HYBRID-BASED DENSE STEREO MATCHING
Keywords: Edge Constraint, Shape-adaptive Cross-based Stereo Matching, Semi-Global Matching, Penalty Estimation
Abstract. Stereo matching generating accurate and dense disparity maps is an indispensable technique for 3D exploitation of imagery in the fields of Computer vision and Photogrammetry. Although numerous solutions and advances have been proposed in the literature, occlusions, disparity discontinuities, sparse texture, image distortion, and illumination changes still lead to problematic issues and await better treatment. In this paper, a hybrid-based method based on semi-global matching is presented to tackle the challenges on dense stereo matching. To ease the sensitiveness of SGM cost aggregation towards penalty parameters, a formal way to provide proper penalty estimates is proposed.
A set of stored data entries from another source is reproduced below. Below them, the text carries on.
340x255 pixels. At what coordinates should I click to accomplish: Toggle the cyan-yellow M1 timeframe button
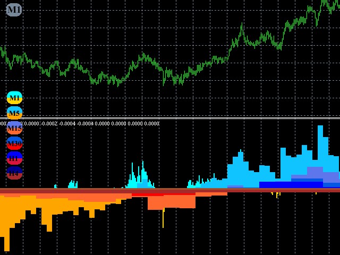(x=14, y=98)
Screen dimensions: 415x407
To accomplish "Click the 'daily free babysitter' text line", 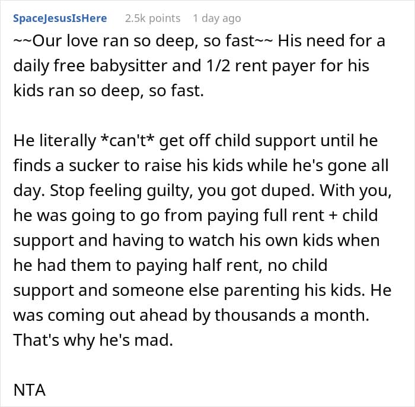I will point(191,66).
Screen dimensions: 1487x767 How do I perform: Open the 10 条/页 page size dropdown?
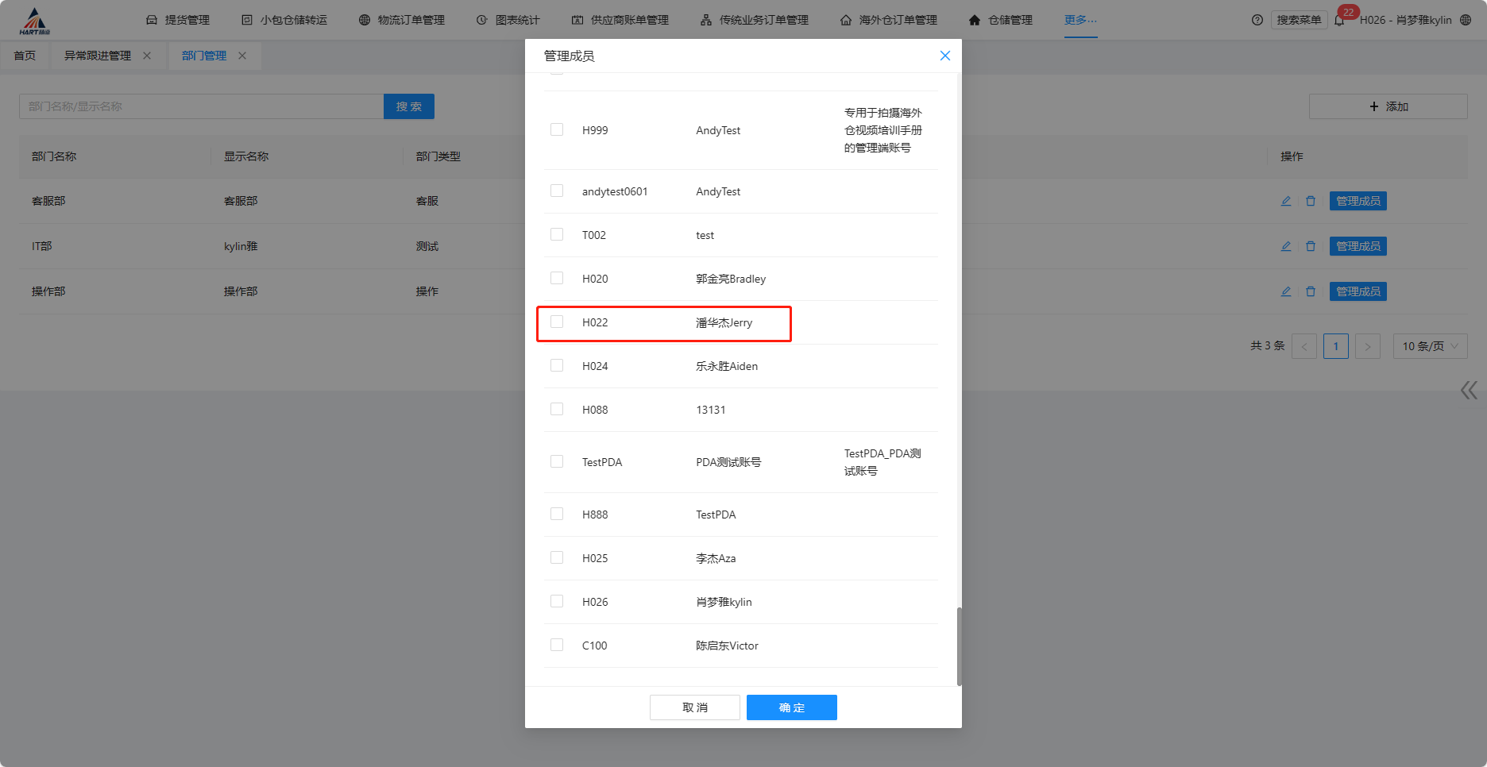[1430, 346]
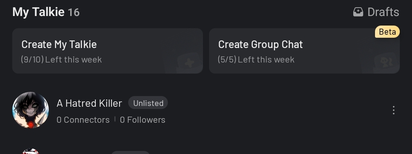The width and height of the screenshot is (412, 154).
Task: Select the (9/10) Left this week text
Action: point(61,59)
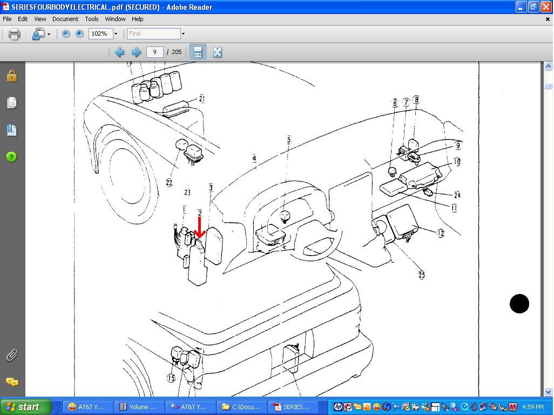Go to the next page arrow

tap(137, 52)
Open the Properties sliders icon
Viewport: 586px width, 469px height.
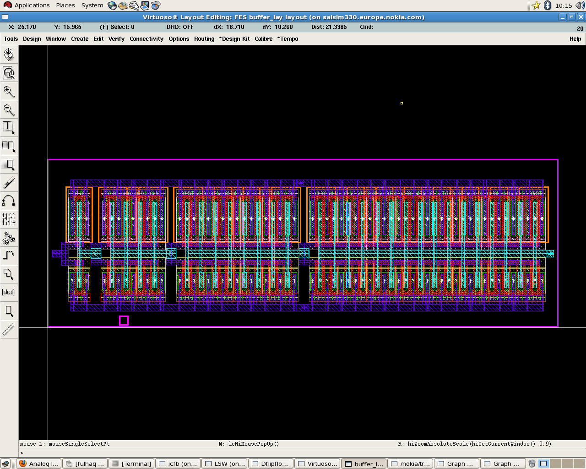pos(9,219)
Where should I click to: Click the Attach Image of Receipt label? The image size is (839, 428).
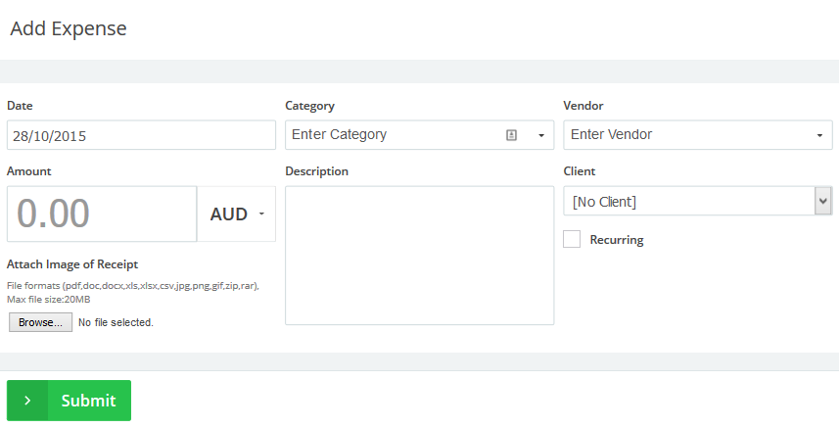coord(72,264)
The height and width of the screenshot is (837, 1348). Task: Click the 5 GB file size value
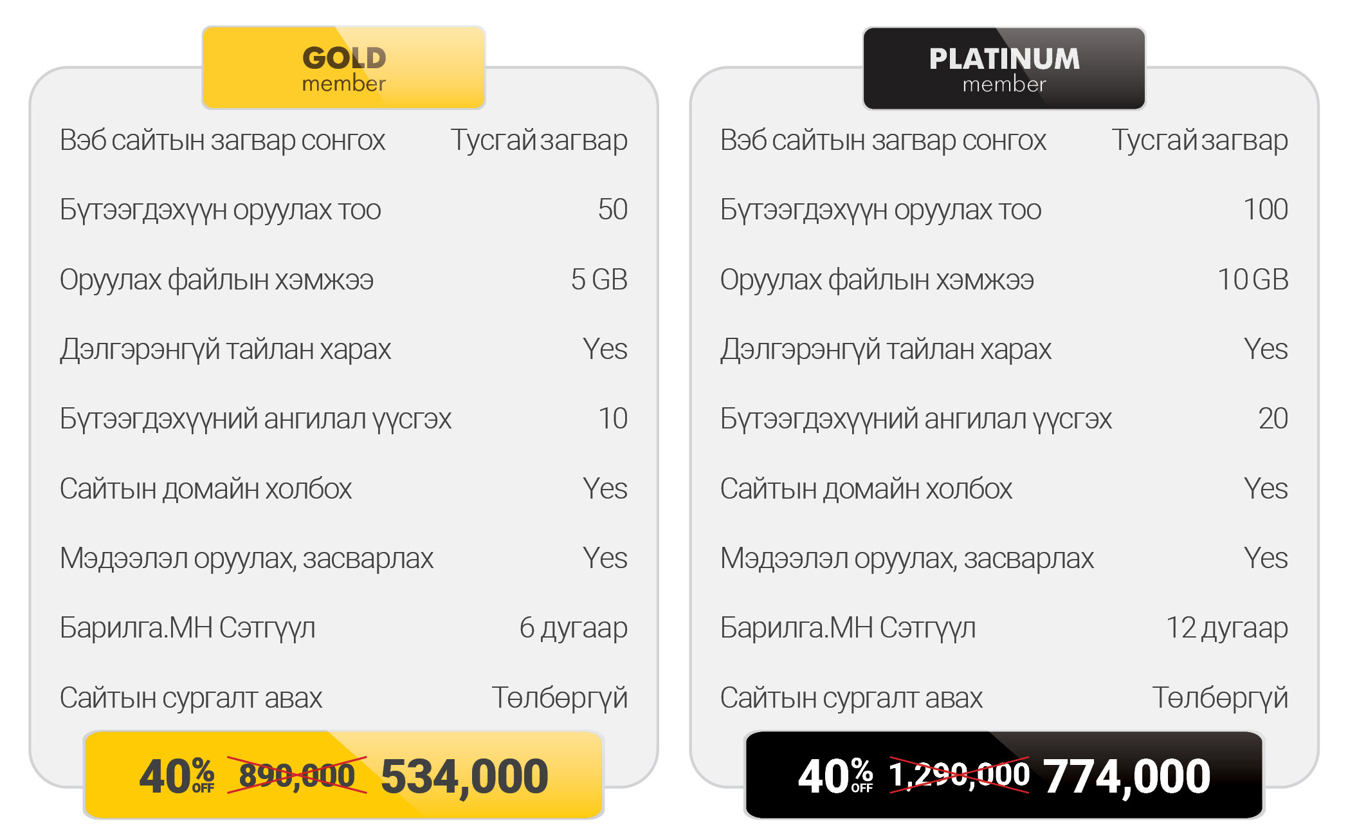click(x=599, y=280)
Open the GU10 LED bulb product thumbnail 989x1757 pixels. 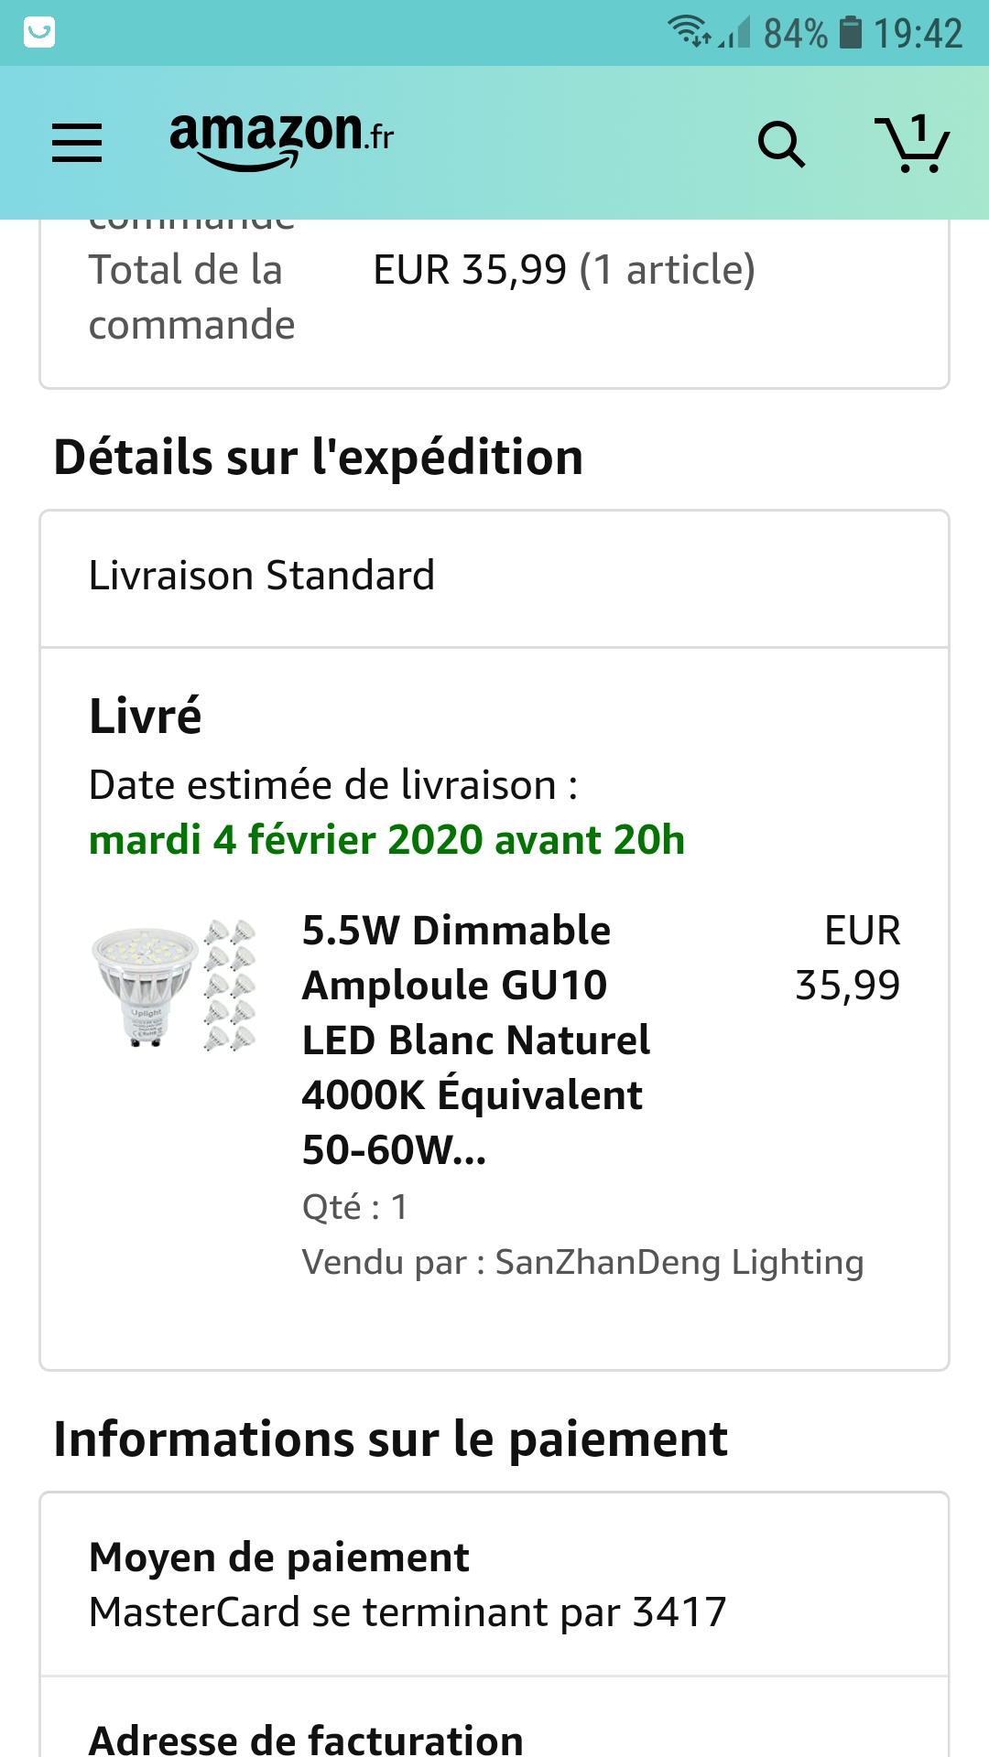coord(174,985)
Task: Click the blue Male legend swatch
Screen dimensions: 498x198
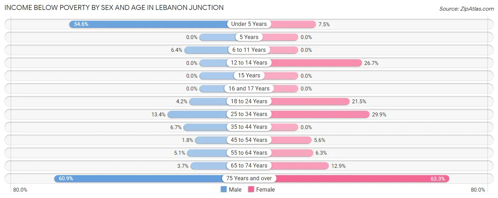Action: [x=223, y=189]
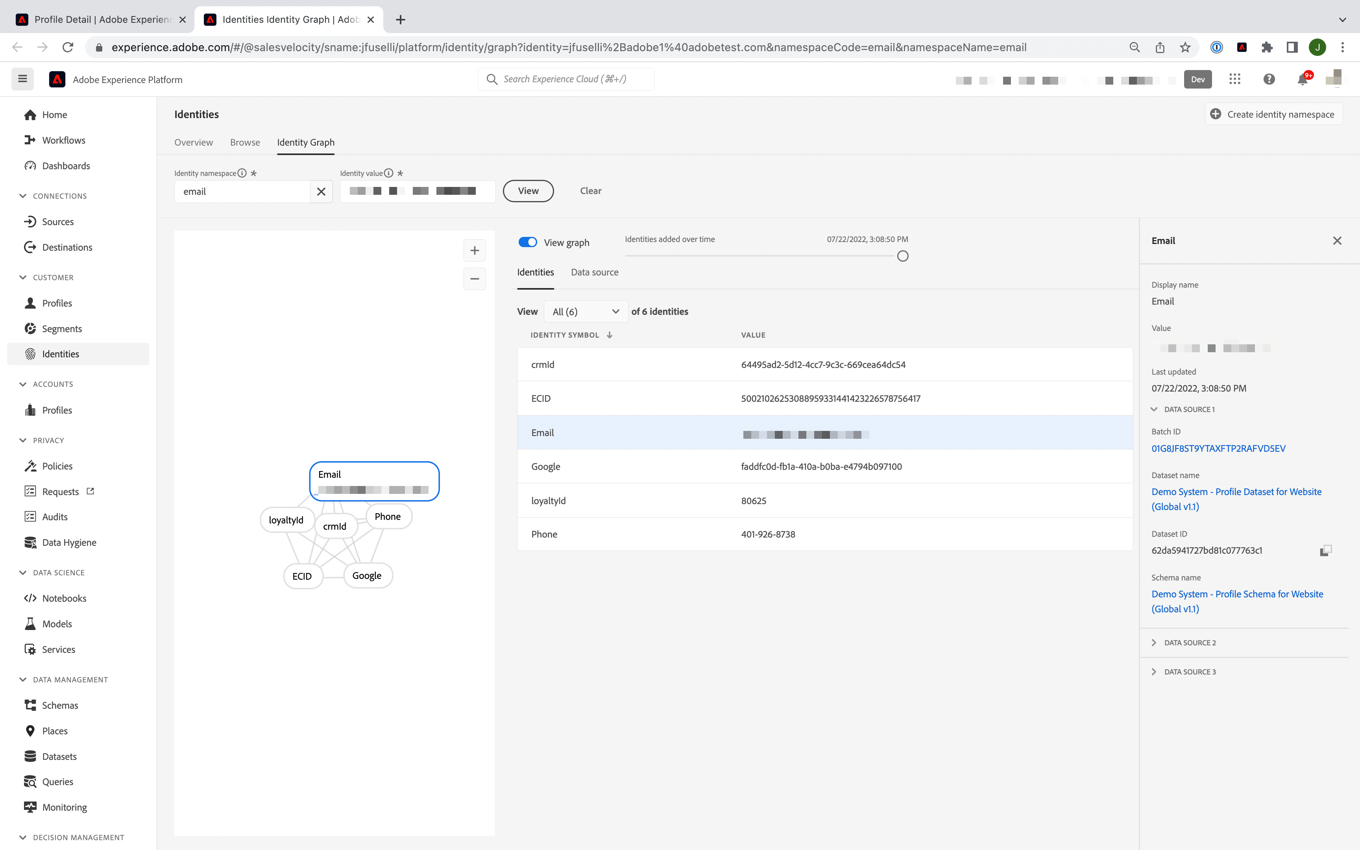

To this end, the study manipulates a shape-adaptive cross-based matching with an edge constraint to generate an initial disparity map for penalty estimation. Image edges, indicating the potential locations of occlusions as well as disparity discontinuities, are approved by the edge drawing algorithm to ensure the local support regions not to cover significant disparity changes. Besides, an additional penalty parameter 𝑃𝑒 is imposed onto the energy function of SGM cost aggregation to specifically handle edge pixels. Furthermore, the final disparities of edge pixels are found by weighting both values derived from the SGM cost aggregation and the U-SURF matching, providing more reliable estimates at disparity discontinuity areas. Evaluations on Middlebury stereo benchmarks demonstrate satisfactory performance and reveal the potency of the hybrid-based dense stereo matching method.